#### [THE PROBLEM]
In the records below, find the line with "Toggle Preserve Case" and the line with "This screenshot has width=834, height=504.". Print both exactly, along with every line between them, and no other line.
Start of DATA FOR PROCESSING
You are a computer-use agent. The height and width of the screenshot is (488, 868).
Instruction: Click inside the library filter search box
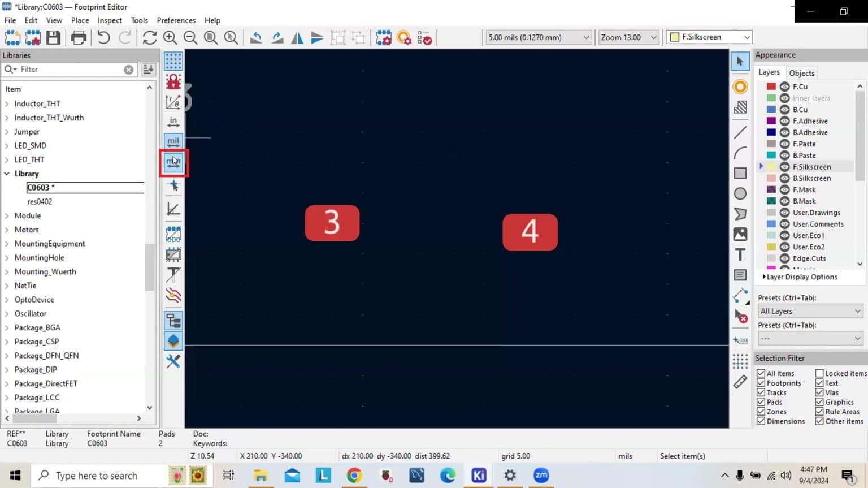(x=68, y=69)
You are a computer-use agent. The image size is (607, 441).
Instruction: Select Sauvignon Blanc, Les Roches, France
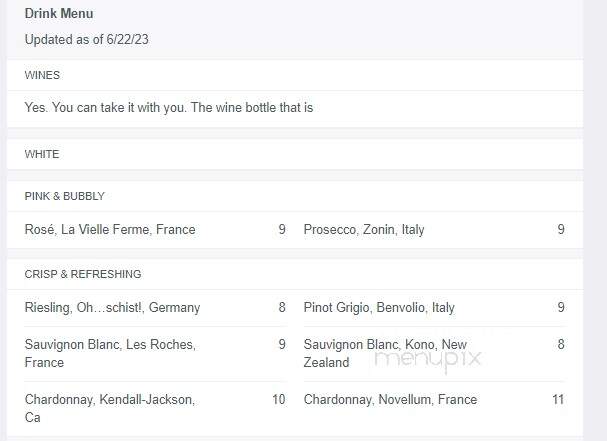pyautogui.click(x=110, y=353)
End of DATA FOR PROCESSING
Start of DATA FOR PROCESSING
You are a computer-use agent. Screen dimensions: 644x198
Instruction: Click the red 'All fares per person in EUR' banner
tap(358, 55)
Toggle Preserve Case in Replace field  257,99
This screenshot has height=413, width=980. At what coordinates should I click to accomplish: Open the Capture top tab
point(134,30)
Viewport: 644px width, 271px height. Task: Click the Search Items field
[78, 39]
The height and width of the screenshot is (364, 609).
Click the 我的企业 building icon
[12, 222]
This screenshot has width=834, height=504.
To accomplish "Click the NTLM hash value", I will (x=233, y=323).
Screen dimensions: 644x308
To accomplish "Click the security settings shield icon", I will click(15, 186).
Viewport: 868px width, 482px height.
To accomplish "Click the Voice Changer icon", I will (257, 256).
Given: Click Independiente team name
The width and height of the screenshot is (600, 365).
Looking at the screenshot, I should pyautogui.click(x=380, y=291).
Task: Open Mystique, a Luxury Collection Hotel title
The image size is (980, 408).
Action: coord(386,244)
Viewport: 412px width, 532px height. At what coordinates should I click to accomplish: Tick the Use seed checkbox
End of DATA FOR PROCESSING
#### [THE COMPLETED TASK]
Toggle Preserve Case in Replace field  257,99
This screenshot has height=413, width=980. At what coordinates should I click to accomplish: Open the Capture top tab
point(134,30)
Viewport: 644px width, 271px height. Task: Click the Search Items field
[78, 39]
The height and width of the screenshot is (364, 609).
Click the 我的企业 building icon
[12, 222]
This screenshot has width=834, height=504.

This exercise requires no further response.